WHAT TO WORK ON: Render the lines starting with the one containing "Ver Política de uso de cookies. (246, 2495)" and going on through the one containing "2026 Hollywood Beauty" as a Markdown table with the columns Row and Line, giving each line its row number and skipping any blank lines. Include only those lines.

LISTED RECORDS:
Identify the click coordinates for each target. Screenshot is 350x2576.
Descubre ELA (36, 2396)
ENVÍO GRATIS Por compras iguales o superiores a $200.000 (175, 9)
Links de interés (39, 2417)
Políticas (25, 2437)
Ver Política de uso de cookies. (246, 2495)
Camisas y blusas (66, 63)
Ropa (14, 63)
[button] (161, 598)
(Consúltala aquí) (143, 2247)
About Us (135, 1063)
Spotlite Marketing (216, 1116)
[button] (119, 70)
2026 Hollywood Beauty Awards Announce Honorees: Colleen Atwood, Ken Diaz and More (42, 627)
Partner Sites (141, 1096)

* * *

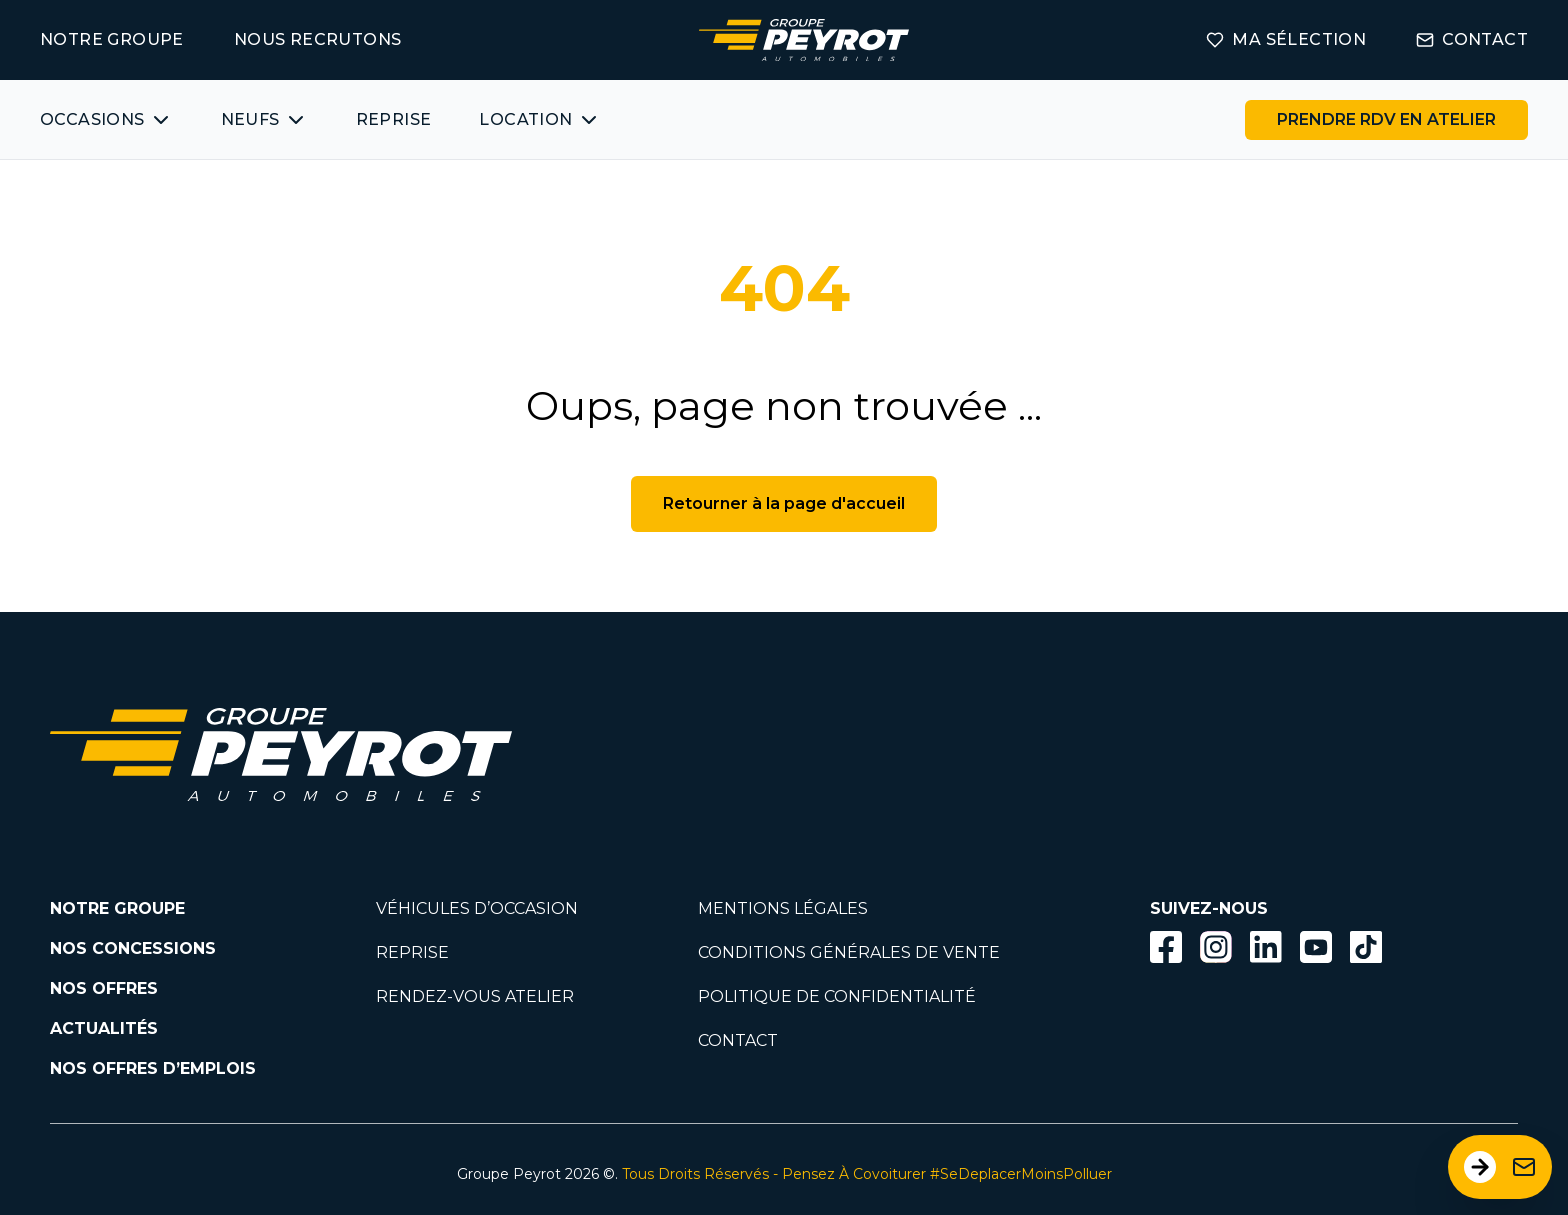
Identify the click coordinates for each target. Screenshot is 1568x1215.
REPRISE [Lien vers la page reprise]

RESULT FOR THIS EXERCISE:
| Row | Line |
|---|---|
| 1 | Ver Política de uso de cookies. (246, 2495) |
| 2 | Camisas y blusas (66, 63) |
| 3 | Ropa (14, 63) |
| 4 | [button] (161, 598) |
| 5 | (Consúltala aquí) (143, 2247) |
| 6 | About Us (135, 1063) |
| 7 | Spotlite Marketing (216, 1116) |
| 8 | [button] (119, 70) |
| 9 | 2026 Hollywood Beauty Awards Announce Honorees: Colleen Atwood, Ken Diaz and More (42, 627) |